What is expected: Retype every one of the entries below without changing a single character.

Part of a data file
⁂

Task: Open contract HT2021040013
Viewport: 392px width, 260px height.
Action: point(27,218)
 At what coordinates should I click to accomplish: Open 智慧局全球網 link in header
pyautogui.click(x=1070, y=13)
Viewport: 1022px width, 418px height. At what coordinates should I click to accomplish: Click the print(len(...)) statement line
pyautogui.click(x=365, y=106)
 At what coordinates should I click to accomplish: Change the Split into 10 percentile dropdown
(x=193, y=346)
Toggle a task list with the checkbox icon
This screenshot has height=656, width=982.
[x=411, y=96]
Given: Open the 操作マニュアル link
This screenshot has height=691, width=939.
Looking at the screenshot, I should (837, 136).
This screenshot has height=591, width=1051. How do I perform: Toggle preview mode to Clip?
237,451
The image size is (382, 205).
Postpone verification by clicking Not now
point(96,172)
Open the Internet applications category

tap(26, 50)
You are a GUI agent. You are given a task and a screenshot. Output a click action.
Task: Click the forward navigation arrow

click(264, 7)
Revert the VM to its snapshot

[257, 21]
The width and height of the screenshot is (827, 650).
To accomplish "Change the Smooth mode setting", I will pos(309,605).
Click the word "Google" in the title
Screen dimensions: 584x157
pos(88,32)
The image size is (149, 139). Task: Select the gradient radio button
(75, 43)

⁂

Response:
Task: Open contract HT2021040013
Viewport: 392px width, 260px height.
Action: point(27,218)
 At what coordinates should I click to accomplish: Open 智慧局全球網 link in header
pyautogui.click(x=1070, y=13)
Viewport: 1022px width, 418px height. At what coordinates should I click to accomplish: Click the print(len(...)) statement line
pyautogui.click(x=365, y=106)
 At what coordinates should I click to accomplish: Change the Split into 10 percentile dropdown
(x=193, y=346)
Toggle a task list with the checkbox icon
This screenshot has height=656, width=982.
[x=411, y=96]
Given: Open the 操作マニュアル link
This screenshot has height=691, width=939.
Looking at the screenshot, I should (837, 136).
This screenshot has height=591, width=1051. How do I perform: Toggle preview mode to Clip?
237,451
The image size is (382, 205).
Postpone verification by clicking Not now
point(96,172)
Open the Internet applications category

tap(26, 50)
You are a GUI agent. You are given a task and a screenshot. Output a click action.
Task: Click the forward navigation arrow

click(264, 7)
Revert the VM to its snapshot

[257, 21]
The width and height of the screenshot is (827, 650).
To accomplish "Change the Smooth mode setting", I will pos(309,605).
Click the word "Google" in the title
Screen dimensions: 584x157
pos(88,32)
The image size is (149, 139). Task: Select the gradient radio button
(75, 43)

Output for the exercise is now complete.